* [EXTRACTED ENTRIES]

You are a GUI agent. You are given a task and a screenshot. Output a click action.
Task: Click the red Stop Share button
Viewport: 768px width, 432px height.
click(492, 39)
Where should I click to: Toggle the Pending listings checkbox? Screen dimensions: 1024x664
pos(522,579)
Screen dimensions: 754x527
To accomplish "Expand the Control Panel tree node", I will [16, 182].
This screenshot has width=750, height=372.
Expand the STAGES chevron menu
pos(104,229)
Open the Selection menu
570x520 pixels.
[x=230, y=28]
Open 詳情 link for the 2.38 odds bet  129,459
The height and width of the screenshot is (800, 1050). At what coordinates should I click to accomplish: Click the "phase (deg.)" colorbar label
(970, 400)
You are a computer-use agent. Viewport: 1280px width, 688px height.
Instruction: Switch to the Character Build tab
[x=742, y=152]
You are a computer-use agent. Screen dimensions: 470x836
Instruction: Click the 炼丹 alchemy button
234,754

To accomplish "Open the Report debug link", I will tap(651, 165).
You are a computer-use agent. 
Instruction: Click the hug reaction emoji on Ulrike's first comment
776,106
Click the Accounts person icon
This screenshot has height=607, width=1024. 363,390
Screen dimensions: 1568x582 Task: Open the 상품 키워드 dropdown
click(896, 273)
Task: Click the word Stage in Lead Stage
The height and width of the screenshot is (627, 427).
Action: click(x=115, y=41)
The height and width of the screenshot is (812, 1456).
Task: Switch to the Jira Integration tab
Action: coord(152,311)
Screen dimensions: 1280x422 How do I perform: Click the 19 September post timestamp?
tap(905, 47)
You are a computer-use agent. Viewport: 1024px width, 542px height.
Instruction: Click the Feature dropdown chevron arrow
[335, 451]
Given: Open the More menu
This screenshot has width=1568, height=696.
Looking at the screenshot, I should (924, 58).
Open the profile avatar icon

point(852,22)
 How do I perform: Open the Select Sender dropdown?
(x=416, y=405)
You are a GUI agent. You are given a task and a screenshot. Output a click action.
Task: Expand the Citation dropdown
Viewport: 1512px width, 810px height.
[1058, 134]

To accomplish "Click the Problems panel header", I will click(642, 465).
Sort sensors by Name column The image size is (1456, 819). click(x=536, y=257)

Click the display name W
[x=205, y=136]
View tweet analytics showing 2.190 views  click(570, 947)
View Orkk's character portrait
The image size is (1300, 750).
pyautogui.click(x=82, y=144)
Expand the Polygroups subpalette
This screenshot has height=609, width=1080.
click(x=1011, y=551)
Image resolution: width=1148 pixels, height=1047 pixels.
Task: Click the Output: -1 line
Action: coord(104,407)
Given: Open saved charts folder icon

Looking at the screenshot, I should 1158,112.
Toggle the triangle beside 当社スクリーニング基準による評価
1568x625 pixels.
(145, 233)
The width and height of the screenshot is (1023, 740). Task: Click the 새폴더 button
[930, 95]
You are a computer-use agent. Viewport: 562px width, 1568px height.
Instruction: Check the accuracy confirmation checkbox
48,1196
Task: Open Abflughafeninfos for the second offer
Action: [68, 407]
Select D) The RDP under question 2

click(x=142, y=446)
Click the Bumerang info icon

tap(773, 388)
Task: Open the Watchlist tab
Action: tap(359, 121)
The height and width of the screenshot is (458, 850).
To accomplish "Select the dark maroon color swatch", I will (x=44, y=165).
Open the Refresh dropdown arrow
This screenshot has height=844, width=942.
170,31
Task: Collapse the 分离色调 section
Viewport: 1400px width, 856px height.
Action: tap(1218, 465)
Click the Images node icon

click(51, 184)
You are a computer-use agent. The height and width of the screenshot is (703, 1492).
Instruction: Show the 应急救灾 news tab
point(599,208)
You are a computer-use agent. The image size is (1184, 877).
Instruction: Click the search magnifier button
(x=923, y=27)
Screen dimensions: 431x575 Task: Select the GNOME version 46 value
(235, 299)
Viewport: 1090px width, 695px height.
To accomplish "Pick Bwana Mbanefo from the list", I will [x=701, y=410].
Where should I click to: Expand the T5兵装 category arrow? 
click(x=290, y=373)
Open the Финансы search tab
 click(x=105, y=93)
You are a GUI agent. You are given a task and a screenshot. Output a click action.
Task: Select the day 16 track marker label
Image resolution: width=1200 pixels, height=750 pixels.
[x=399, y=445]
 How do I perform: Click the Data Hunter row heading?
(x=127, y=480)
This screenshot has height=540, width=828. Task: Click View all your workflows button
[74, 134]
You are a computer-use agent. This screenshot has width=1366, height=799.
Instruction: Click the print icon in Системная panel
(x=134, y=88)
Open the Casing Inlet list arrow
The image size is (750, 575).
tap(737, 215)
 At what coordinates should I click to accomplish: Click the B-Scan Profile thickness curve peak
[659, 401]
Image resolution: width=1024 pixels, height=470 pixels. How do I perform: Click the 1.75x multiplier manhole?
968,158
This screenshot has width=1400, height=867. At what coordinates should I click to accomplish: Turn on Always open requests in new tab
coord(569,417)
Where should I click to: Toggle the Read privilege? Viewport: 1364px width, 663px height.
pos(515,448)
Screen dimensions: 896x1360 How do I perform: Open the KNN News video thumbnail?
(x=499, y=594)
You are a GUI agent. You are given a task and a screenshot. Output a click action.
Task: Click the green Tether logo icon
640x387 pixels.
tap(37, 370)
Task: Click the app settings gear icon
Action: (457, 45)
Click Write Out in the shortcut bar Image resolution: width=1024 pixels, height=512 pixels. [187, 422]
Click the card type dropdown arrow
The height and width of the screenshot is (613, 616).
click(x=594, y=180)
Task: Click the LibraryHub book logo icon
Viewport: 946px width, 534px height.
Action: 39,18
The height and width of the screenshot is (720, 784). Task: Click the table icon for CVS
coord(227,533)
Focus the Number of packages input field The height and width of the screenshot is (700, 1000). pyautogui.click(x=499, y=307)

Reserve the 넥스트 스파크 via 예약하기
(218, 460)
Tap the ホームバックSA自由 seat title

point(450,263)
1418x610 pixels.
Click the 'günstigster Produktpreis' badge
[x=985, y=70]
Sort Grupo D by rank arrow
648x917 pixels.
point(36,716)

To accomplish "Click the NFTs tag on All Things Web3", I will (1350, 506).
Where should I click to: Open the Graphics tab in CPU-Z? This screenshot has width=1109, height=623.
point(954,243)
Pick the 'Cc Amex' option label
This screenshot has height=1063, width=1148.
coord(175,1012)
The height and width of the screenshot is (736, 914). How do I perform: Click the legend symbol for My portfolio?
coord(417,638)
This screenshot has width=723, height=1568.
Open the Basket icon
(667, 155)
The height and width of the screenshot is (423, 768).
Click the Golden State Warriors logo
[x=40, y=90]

* [ACTIVITY]
Every entry shown above should be written out again without a single difference.

* [COMPLETED EXERCISE]
You are a GUI agent. You are given a task and a screenshot. Output a click action.
Task: Click the red Stop Share button
Viewport: 768px width, 432px height.
click(492, 39)
Where should I click to: Toggle the Pending listings checkbox? Screen dimensions: 1024x664
pos(522,579)
Screen dimensions: 754x527
To accomplish "Expand the Control Panel tree node", I will [16, 182].
This screenshot has width=750, height=372.
Expand the STAGES chevron menu
pos(104,229)
Open the Selection menu
570x520 pixels.
[x=230, y=28]
Open 詳情 link for the 2.38 odds bet  129,459
The height and width of the screenshot is (800, 1050). At what coordinates should I click to accomplish: Click the "phase (deg.)" colorbar label
(970, 400)
You are a computer-use agent. Viewport: 1280px width, 688px height.
Instruction: Switch to the Character Build tab
[x=742, y=152]
You are a computer-use agent. Screen dimensions: 470x836
Instruction: Click the 炼丹 alchemy button
234,754

To accomplish "Open the Report debug link", I will tap(651, 165).
You are a computer-use agent. 
Instruction: Click the hug reaction emoji on Ulrike's first comment
776,106
Click the Accounts person icon
This screenshot has height=607, width=1024. 363,390
Screen dimensions: 1568x582 Task: Open the 상품 키워드 dropdown
click(896, 273)
Task: Click the word Stage in Lead Stage
The height and width of the screenshot is (627, 427).
Action: click(x=115, y=41)
The height and width of the screenshot is (812, 1456).
Task: Switch to the Jira Integration tab
Action: coord(152,311)
Screen dimensions: 1280x422 How do I perform: Click the 19 September post timestamp?
tap(905, 47)
You are a computer-use agent. Viewport: 1024px width, 542px height.
Instruction: Click the Feature dropdown chevron arrow
[335, 451]
Given: Open the More menu
This screenshot has width=1568, height=696.
Looking at the screenshot, I should (924, 58).
Open the profile avatar icon

point(852,22)
 How do I perform: Open the Select Sender dropdown?
(x=416, y=405)
You are a GUI agent. You are given a task and a screenshot. Output a click action.
Task: Expand the Citation dropdown
Viewport: 1512px width, 810px height.
[1058, 134]

To accomplish "Click the Problems panel header", I will click(642, 465).
Sort sensors by Name column The image size is (1456, 819). click(x=536, y=257)

Click the display name W
[x=205, y=136]
View tweet analytics showing 2.190 views  click(570, 947)
View Orkk's character portrait
The image size is (1300, 750).
pyautogui.click(x=82, y=144)
Expand the Polygroups subpalette
This screenshot has height=609, width=1080.
click(x=1011, y=551)
Image resolution: width=1148 pixels, height=1047 pixels.
Task: Click the Output: -1 line
Action: coord(104,407)
Given: Open saved charts folder icon

Looking at the screenshot, I should 1158,112.
Toggle the triangle beside 当社スクリーニング基準による評価
1568x625 pixels.
(145, 233)
The width and height of the screenshot is (1023, 740). Task: Click the 새폴더 button
[930, 95]
You are a computer-use agent. Viewport: 562px width, 1568px height.
Instruction: Check the accuracy confirmation checkbox
48,1196
Task: Open Abflughafeninfos for the second offer
Action: [68, 407]
Select D) The RDP under question 2

click(x=142, y=446)
Click the Bumerang info icon

tap(773, 388)
Task: Open the Watchlist tab
Action: tap(359, 121)
The height and width of the screenshot is (458, 850).
To accomplish "Select the dark maroon color swatch", I will (x=44, y=165).
Open the Refresh dropdown arrow
This screenshot has height=844, width=942.
170,31
Task: Collapse the 分离色调 section
Viewport: 1400px width, 856px height.
Action: tap(1218, 465)
Click the Images node icon

click(51, 184)
You are a computer-use agent. The height and width of the screenshot is (703, 1492).
Instruction: Show the 应急救灾 news tab
point(599,208)
You are a computer-use agent. The image size is (1184, 877).
Instruction: Click the search magnifier button
(x=923, y=27)
Screen dimensions: 431x575 Task: Select the GNOME version 46 value
(235, 299)
Viewport: 1090px width, 695px height.
To accomplish "Pick Bwana Mbanefo from the list", I will [x=701, y=410].
Where should I click to: Expand the T5兵装 category arrow? 
click(x=290, y=373)
Open the Финансы search tab
 click(x=105, y=93)
You are a GUI agent. You are given a task and a screenshot. Output a click action.
Task: Select the day 16 track marker label
Image resolution: width=1200 pixels, height=750 pixels.
[x=399, y=445]
 How do I perform: Click the Data Hunter row heading?
(x=127, y=480)
This screenshot has height=540, width=828. Task: Click View all your workflows button
[74, 134]
You are a computer-use agent. This screenshot has width=1366, height=799.
Instruction: Click the print icon in Системная panel
(x=134, y=88)
Open the Casing Inlet list arrow
The image size is (750, 575).
tap(737, 215)
 At what coordinates should I click to accomplish: Click the B-Scan Profile thickness curve peak
[659, 401]
Image resolution: width=1024 pixels, height=470 pixels. How do I perform: Click the 1.75x multiplier manhole?
968,158
This screenshot has width=1400, height=867. At what coordinates should I click to accomplish: Turn on Always open requests in new tab
coord(569,417)
Where should I click to: Toggle the Read privilege? Viewport: 1364px width, 663px height.
pos(515,448)
Screen dimensions: 896x1360 How do I perform: Open the KNN News video thumbnail?
(x=499, y=594)
You are a GUI agent. You are given a task and a screenshot. Output a click action.
Task: Click the green Tether logo icon
640x387 pixels.
tap(37, 370)
Task: Click the app settings gear icon
Action: (457, 45)
Click Write Out in the shortcut bar Image resolution: width=1024 pixels, height=512 pixels. [187, 422]
Click the card type dropdown arrow
The height and width of the screenshot is (613, 616).
click(x=594, y=180)
Task: Click the LibraryHub book logo icon
Viewport: 946px width, 534px height.
Action: 39,18
The height and width of the screenshot is (720, 784). Task: Click the table icon for CVS
coord(227,533)
Focus the Number of packages input field The height and width of the screenshot is (700, 1000). pyautogui.click(x=499, y=307)

Reserve the 넥스트 스파크 via 예약하기
(218, 460)
Tap the ホームバックSA自由 seat title

point(450,263)
1418x610 pixels.
Click the 'günstigster Produktpreis' badge
[x=985, y=70]
Sort Grupo D by rank arrow
648x917 pixels.
point(36,716)

To accomplish "Click the NFTs tag on All Things Web3", I will (1350, 506).
Where should I click to: Open the Graphics tab in CPU-Z? This screenshot has width=1109, height=623.
point(954,243)
Pick the 'Cc Amex' option label
This screenshot has height=1063, width=1148.
coord(175,1012)
The height and width of the screenshot is (736, 914). How do I perform: Click the legend symbol for My portfolio?
coord(417,638)
This screenshot has width=723, height=1568.
Open the Basket icon
(667, 155)
The height and width of the screenshot is (423, 768).
Click the Golden State Warriors logo
[x=40, y=90]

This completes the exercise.